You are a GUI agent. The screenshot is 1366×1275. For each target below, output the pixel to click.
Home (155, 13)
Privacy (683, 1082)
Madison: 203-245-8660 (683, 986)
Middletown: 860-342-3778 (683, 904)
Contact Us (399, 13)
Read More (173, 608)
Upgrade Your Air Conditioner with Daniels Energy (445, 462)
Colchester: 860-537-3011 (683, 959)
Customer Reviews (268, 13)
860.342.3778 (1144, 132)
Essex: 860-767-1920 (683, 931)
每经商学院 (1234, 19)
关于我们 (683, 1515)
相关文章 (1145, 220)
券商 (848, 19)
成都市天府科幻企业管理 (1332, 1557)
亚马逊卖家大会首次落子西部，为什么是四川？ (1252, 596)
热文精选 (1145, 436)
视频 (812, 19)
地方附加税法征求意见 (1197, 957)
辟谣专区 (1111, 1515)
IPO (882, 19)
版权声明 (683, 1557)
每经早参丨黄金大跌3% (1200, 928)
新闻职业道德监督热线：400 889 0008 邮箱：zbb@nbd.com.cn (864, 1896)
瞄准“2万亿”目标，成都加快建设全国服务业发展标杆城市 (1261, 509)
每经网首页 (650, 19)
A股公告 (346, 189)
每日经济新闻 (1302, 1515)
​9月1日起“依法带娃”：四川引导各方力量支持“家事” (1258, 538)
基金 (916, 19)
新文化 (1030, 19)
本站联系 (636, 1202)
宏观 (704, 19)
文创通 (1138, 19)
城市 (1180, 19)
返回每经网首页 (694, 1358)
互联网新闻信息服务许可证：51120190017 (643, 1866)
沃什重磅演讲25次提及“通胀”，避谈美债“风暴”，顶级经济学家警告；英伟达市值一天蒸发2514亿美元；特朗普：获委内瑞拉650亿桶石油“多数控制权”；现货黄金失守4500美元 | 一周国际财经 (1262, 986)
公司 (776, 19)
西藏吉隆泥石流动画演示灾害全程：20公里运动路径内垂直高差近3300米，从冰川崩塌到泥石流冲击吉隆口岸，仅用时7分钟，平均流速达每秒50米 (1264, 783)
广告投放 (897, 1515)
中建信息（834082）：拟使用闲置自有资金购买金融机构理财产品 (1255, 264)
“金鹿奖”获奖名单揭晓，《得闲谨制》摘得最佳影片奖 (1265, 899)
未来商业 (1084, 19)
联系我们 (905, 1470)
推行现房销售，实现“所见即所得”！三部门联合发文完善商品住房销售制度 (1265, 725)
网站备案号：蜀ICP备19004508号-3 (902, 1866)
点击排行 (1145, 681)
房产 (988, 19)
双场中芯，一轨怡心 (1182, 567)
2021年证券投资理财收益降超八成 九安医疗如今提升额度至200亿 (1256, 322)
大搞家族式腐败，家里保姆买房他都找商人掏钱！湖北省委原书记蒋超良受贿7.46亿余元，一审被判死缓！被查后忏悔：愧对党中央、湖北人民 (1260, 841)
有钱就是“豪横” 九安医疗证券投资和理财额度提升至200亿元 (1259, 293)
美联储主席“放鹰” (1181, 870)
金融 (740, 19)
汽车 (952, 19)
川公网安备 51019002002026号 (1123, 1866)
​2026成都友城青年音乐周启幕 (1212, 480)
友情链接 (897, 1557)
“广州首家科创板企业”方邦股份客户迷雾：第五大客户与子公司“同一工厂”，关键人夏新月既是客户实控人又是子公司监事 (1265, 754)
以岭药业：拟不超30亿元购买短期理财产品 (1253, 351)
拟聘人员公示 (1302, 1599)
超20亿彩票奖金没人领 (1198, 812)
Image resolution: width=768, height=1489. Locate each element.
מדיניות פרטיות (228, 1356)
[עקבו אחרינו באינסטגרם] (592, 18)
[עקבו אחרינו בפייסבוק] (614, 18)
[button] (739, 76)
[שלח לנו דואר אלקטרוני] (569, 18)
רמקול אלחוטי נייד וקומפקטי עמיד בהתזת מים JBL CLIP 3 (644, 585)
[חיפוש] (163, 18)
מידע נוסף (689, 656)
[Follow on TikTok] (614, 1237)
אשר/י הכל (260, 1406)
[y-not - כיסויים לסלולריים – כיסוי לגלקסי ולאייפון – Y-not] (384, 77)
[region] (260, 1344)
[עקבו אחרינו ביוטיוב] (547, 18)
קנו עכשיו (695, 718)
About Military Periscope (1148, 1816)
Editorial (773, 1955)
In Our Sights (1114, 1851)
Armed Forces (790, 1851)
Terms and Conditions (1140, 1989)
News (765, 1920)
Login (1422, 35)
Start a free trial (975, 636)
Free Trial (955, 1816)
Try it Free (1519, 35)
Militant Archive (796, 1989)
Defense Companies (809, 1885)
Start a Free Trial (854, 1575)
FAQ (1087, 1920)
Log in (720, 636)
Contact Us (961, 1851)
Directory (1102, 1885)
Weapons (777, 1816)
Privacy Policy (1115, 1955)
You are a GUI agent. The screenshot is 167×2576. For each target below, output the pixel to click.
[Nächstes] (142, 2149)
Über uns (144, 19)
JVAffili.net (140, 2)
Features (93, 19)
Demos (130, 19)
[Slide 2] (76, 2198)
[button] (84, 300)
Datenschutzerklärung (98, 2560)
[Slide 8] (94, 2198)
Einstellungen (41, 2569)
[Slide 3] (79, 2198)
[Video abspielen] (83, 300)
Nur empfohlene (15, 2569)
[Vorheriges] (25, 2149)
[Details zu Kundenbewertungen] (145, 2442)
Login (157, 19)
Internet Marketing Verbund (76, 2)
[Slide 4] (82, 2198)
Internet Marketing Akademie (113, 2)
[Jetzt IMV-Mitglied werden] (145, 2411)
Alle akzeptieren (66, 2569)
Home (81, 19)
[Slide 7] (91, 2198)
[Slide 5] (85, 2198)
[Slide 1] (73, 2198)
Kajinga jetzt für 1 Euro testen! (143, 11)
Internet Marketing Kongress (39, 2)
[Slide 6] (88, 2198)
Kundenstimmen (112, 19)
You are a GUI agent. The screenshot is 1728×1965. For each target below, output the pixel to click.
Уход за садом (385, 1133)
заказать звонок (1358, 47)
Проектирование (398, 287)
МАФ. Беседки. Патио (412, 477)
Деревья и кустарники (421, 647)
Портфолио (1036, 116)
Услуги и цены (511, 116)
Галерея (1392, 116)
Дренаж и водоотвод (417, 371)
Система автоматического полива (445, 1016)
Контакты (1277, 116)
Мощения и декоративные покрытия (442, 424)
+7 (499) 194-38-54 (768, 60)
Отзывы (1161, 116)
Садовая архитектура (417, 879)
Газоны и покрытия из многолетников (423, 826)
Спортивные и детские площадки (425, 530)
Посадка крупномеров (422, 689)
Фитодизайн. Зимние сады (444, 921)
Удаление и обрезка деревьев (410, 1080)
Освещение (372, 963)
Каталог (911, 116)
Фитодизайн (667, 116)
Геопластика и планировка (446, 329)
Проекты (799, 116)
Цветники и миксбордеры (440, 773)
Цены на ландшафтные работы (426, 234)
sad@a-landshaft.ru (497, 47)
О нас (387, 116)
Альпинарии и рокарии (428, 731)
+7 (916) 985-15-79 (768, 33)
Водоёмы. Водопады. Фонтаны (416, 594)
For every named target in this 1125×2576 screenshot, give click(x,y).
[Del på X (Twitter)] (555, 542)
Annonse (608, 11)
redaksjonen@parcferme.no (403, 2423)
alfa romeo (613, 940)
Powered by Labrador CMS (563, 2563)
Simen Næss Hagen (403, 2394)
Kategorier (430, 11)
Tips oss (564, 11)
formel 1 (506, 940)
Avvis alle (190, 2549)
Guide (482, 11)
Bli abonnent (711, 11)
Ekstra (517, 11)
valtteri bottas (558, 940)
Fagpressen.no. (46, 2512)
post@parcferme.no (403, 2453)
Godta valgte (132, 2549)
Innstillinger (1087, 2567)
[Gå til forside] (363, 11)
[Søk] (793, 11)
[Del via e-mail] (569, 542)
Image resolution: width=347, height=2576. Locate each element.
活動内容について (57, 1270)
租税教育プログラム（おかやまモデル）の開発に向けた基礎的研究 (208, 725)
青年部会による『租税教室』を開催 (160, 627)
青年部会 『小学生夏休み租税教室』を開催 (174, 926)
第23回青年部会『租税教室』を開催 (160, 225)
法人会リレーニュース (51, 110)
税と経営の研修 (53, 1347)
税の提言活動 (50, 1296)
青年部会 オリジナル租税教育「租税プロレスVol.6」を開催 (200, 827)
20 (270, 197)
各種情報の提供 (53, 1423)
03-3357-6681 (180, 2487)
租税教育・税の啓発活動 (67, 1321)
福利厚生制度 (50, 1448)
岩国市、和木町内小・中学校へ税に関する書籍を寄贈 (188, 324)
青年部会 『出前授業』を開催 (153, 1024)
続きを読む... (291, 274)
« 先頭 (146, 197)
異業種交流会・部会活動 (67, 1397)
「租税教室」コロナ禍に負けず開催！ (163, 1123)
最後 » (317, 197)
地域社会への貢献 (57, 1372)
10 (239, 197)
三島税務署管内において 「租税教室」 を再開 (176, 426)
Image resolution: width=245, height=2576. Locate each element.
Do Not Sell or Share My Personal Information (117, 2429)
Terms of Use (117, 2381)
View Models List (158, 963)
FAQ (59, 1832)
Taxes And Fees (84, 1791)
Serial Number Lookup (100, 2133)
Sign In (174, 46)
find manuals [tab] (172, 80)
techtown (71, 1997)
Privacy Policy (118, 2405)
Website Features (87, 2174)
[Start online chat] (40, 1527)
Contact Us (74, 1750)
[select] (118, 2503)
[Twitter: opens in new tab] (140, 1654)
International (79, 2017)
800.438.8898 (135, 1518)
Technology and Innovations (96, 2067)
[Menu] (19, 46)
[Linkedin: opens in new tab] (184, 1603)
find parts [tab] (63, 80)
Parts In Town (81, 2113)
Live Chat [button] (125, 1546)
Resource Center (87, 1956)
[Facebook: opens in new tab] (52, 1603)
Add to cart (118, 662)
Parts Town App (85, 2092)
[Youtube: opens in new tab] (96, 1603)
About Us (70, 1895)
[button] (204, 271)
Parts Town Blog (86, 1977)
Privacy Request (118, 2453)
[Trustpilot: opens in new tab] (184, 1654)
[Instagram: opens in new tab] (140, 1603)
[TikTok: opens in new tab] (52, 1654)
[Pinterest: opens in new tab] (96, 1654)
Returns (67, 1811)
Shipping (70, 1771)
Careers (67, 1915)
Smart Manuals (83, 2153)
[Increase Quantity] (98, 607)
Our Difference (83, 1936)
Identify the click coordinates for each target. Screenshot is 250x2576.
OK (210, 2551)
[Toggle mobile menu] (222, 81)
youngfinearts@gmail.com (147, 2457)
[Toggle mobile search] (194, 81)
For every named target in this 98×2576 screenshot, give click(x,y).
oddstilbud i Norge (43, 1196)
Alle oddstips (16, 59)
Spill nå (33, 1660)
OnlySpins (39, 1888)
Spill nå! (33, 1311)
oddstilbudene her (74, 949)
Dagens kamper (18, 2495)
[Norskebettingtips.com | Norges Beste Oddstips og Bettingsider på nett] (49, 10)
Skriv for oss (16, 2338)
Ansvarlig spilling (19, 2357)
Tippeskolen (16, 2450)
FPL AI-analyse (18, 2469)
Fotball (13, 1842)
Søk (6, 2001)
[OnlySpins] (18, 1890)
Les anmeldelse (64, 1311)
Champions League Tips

Try it → Nothing but the lines above from the one containing "youngfinearts@gmail.com (147, 2457)" through the one containing "Søk (6, 2001)" should appear in the answer, each repeated exactly.

Answer section →
youngfinearts@gmail.com (147, 2457)
[Toggle mobile search] (194, 81)
For every named target in this 98×2576 screenshot, give click(x,y).
oddstilbud i Norge (43, 1196)
Alle oddstips (16, 59)
Spill nå (33, 1660)
OnlySpins (39, 1888)
Spill nå! (33, 1311)
oddstilbudene her (74, 949)
Dagens kamper (18, 2495)
[Norskebettingtips.com | Norges Beste Oddstips og Bettingsider på nett] (49, 10)
Skriv for oss (16, 2338)
Ansvarlig spilling (19, 2357)
Tippeskolen (16, 2450)
FPL AI-analyse (18, 2469)
Fotball (13, 1842)
Søk (6, 2001)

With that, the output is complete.